→ **WORK TO BE COMPLETED**: Please set down each record exactly as it appears, but leave out any pictures.

[Stored data]
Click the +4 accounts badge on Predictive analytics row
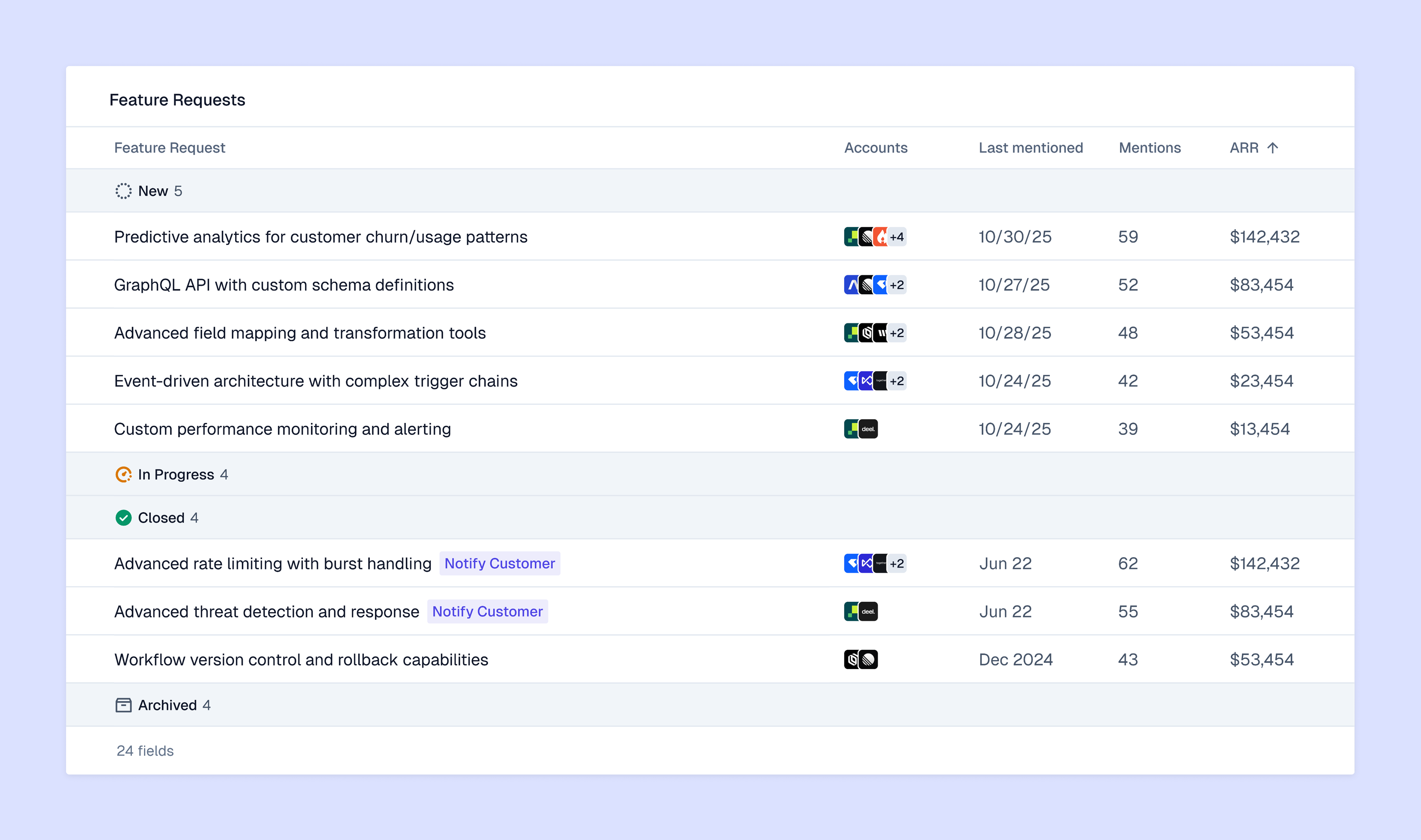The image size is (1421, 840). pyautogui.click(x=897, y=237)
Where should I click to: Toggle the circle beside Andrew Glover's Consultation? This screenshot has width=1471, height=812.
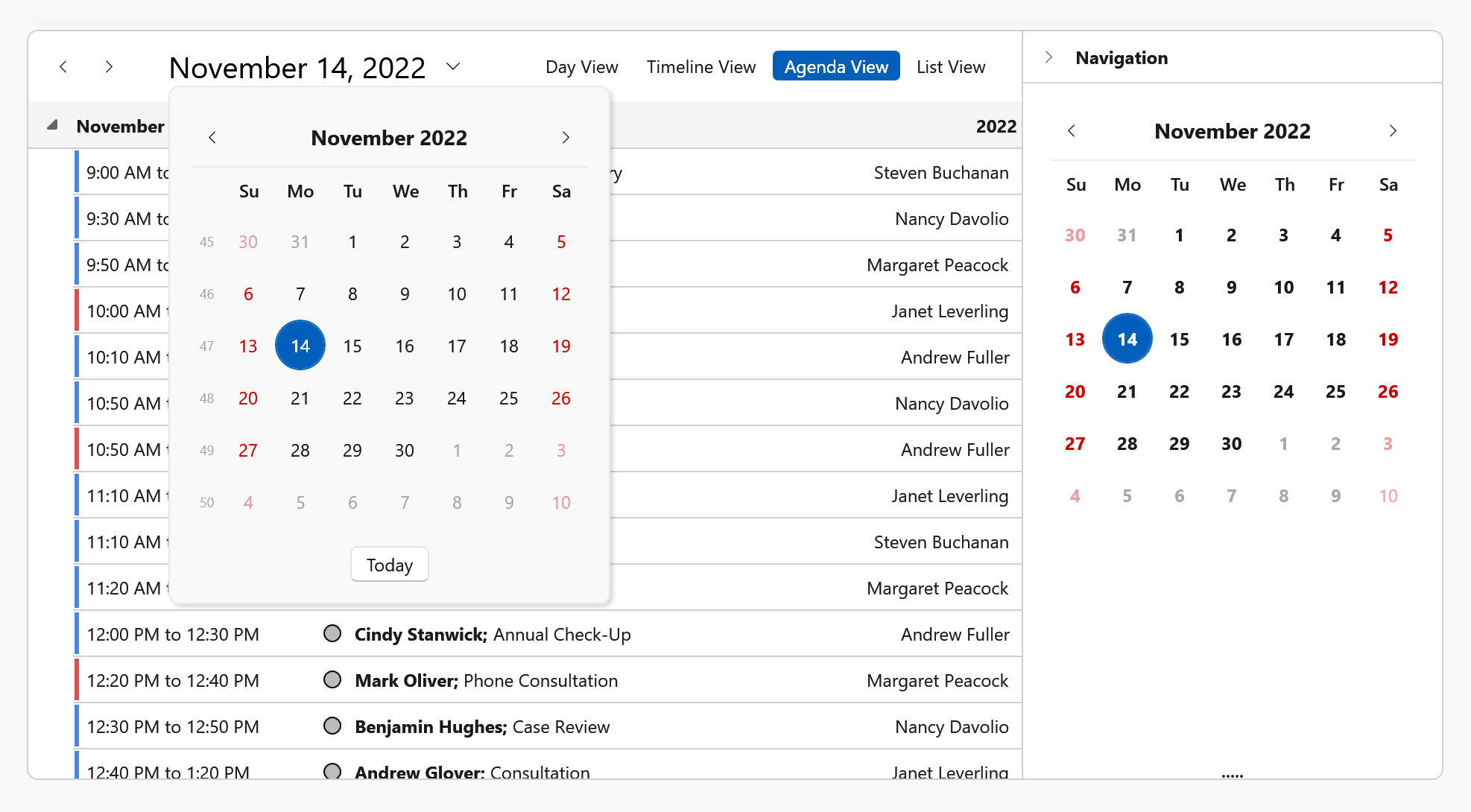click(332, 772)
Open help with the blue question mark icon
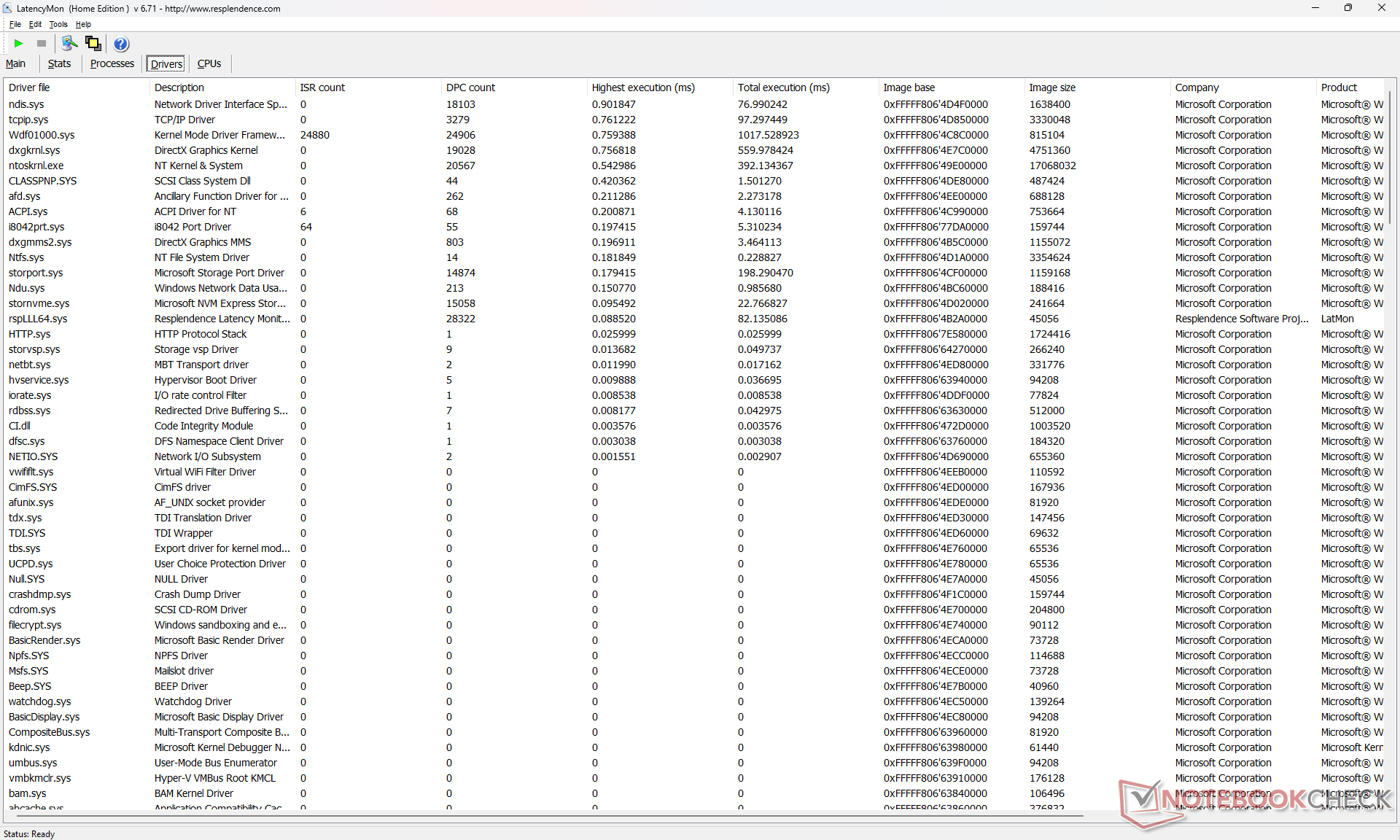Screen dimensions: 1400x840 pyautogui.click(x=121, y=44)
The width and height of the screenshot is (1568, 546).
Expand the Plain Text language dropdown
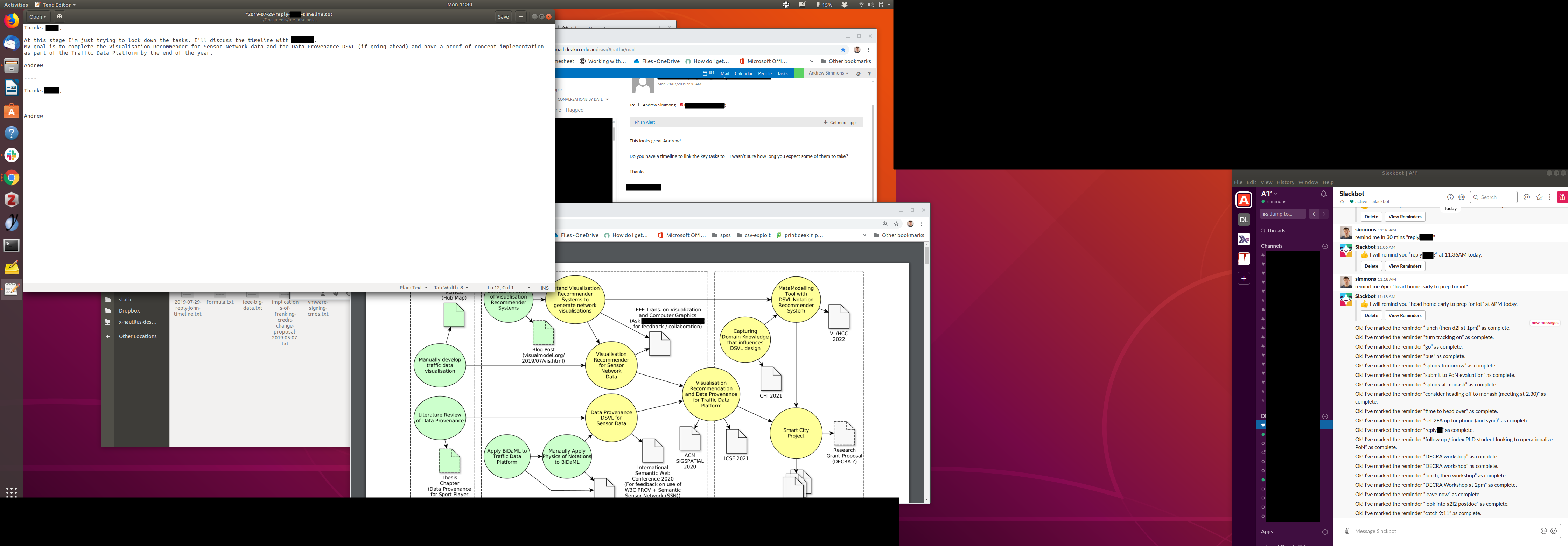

→ **TASK OUTPUT**:
Click the +4 accounts badge on Predictive analytics row
The image size is (1421, 840). pyautogui.click(x=897, y=237)
Where should I click to: Toggle the circle beside Andrew Glover's Consultation? This screenshot has width=1471, height=812.
click(332, 772)
Open help with the blue question mark icon
Screen dimensions: 1400x840 pyautogui.click(x=121, y=44)
The width and height of the screenshot is (1568, 546).
Expand the Plain Text language dropdown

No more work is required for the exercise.